Молодые узбекские программисты создали первую отечественную операционную систему.

Руководитель нашей страны Ислам Каримов в докладе на торжественном собрании, посвященном 15-летию Конституции Республики Узбекистан, подчеркивал, что молодежь ― не только наша надежда и будущее, молодежь ― решающая сила нашего сегодняшнего и завтрашнего дня. Этот призыв полностью отвечает политическому курсу и целям нашего государства и в первую очередь соответствует мечтам, устремлениям и настроению нашей молодежи, которая год от года набирает силу, энергию и смелость, развивает способность реализовать грандиозные задачи в жизни. Одним словом, нужно не только доверять молодому поколению, но и расширять поле для его самоутверждения.

Такое широкое поле деятельности создано в Центре подготовки и поддержки молодых программистов, где сосредоточены лучшие молодые силы в сфере информационно-коммуникационных технологий. Им предоставлены все возможности для проявления своих талантов и способностей. И ребята по-настоящему дерзают.

Группа молодых программистов разработала первую отечественную операционную систему «Doppix-Base». 

- На сегодняшний день завершен первый этап проекта, – говорит генеральный директор Центра подготовки и поддержки молодых программистов Адхам Миразизов. – Его результатом является компакт-диск с операционной системой «Doppix-Base», которую можно установить на компьютер. После установки мы получаем базовую многопользовательную, многозадачную операционную систему (ОС), с минимальным набором программ. Она включает в себя программы для работы с файлами и каталогами (создание, копирование, удаление), простой текстовый редактор, служебные программы для обеспечения связи между компьютерами. Данная версия работает в текстовом режиме, то есть работа с ней проходит не с помощью привычных окон и мышки, а посредством ввода текста команд и получения текстовых ответов от операционной системы.
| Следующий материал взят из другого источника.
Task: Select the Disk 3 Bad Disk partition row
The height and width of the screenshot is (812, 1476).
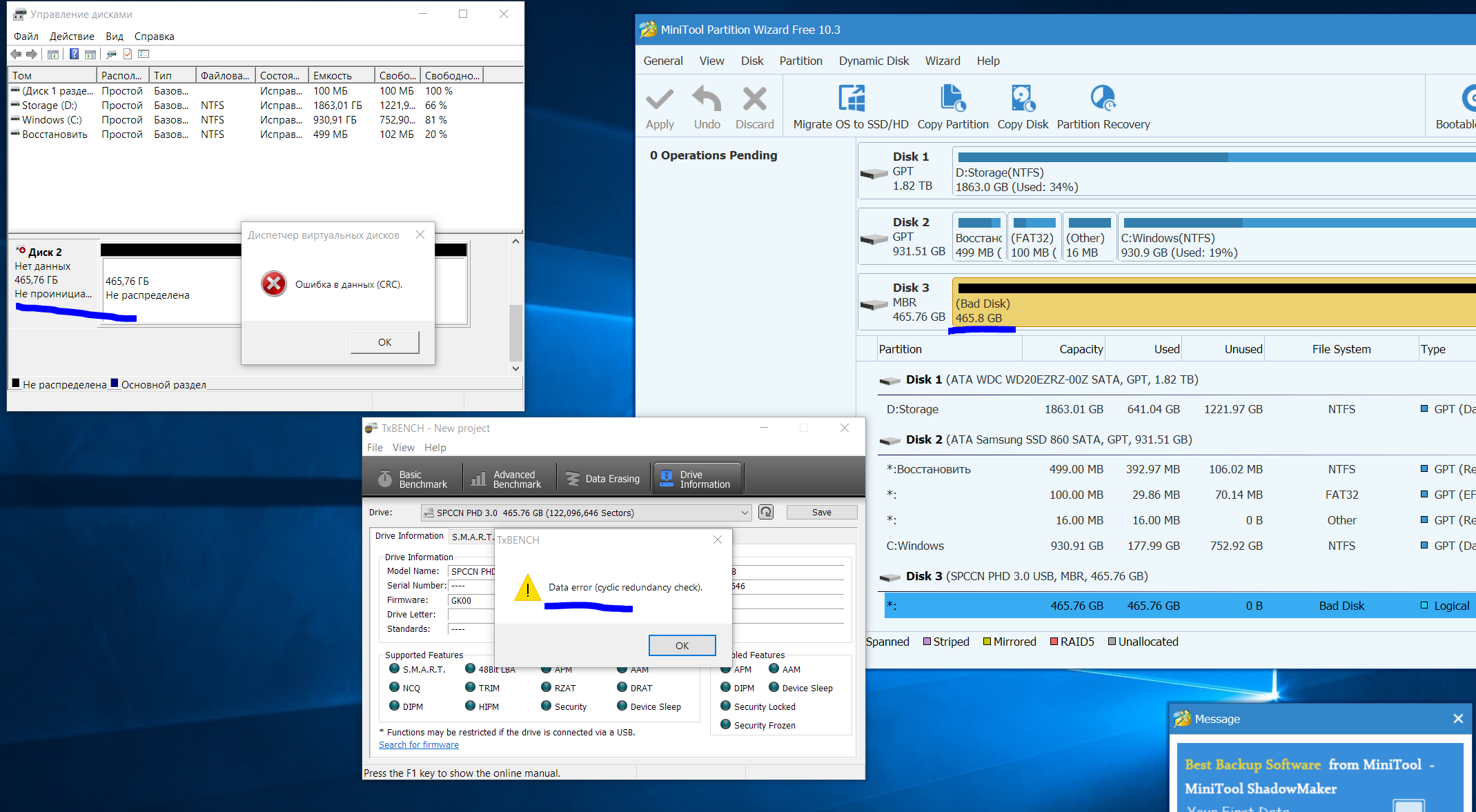Action: (x=1173, y=606)

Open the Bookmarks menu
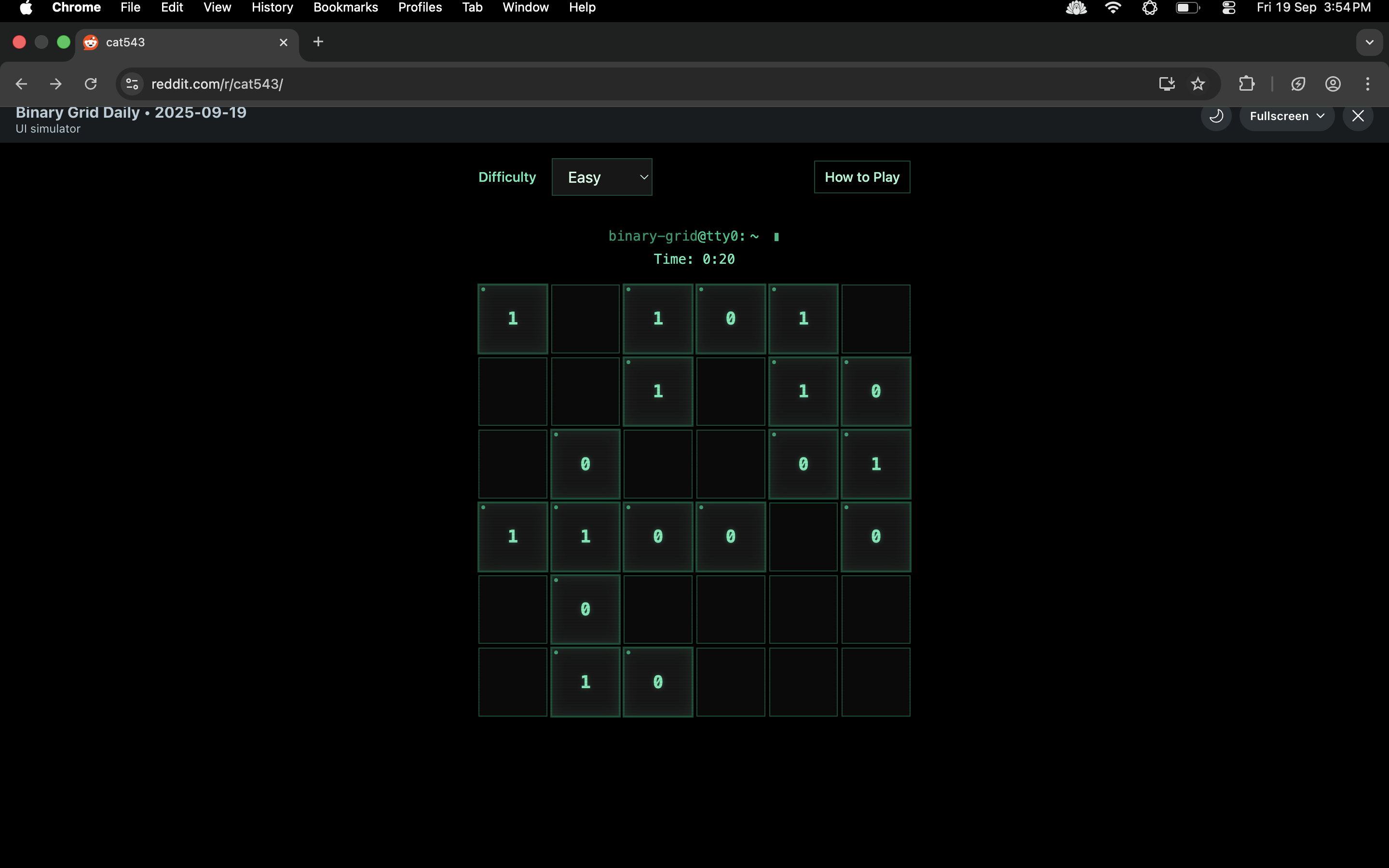coord(345,7)
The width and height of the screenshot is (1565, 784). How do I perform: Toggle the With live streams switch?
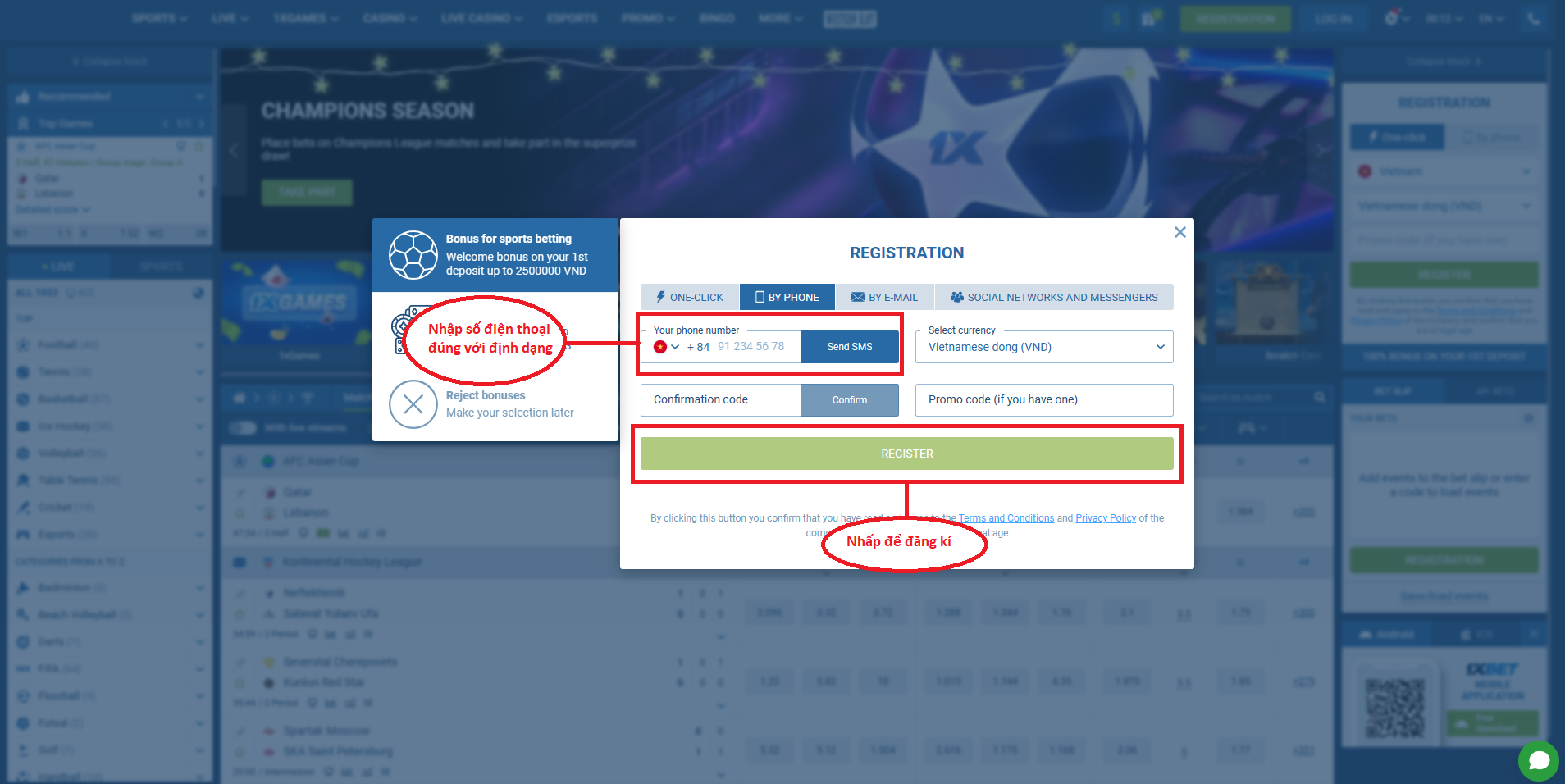[x=242, y=427]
В этом виде созданная ОС служит достаточной базой для того, чтобы, установив дополнительные программы, превратиться в полноценную современную операционную систему. 

Современные информационные технологии глубоко проникли в нашу жизнь. Офисные и оперативные работники, мегакорпорации и маленькие фирмы не обходятся без них. Телефон, Интернет, компьютеры, базы данных, программы – все это влияет на развитие экономической и социальной сфер. Информационно-коммуникационные технологии непрерывно развиваются, чтобы предоставить еще большее качество, мобильность, скорость, безопасность, удобство. 

Понятие «операционная система» является одним из центральных в сфере информационных технологий. Ведь именно она выступает главным посредником между человеком и средствами обработки информации. Операционная система – это набор программ для выполнения базовых операций на техническом устройстве. Посредством ее человек управляет техническими устройствами, работает с прикладными программами, взаимодействует с другими людьми в информационной среде. 

По мнению А.Миразизова, именно поэтому сегодня так важно развивать национальные информационные технологии, идти в ногу с мировым прогрессом. Одной из основных задач самостоятельного развития отечественных информационных технологий является приспособление их к нашим условиям – языковым, культурным. Не меньшее значение имеет создание интеллектуально-технической базы для проведения работы в данном направлении. 

Для решения этих проблем весной 2007 года по инициативе Узбекского агентства связи и информатизации и Центра подготовки и поддержки молодых программистов был запущен проект «Локализация свободного и открытого программного обеспечения». Его цель – разработка национальной операционной системы на узбекском языке, адаптированной для местных условий эксплуатации, а также прикладных программ различного назначения. Задачей первого этапа стало создание операционной системы и набора прикладных программ для применения в образовании – ведь именно со школы, вузов и учебных центров начинается знакомство с информационными системами. 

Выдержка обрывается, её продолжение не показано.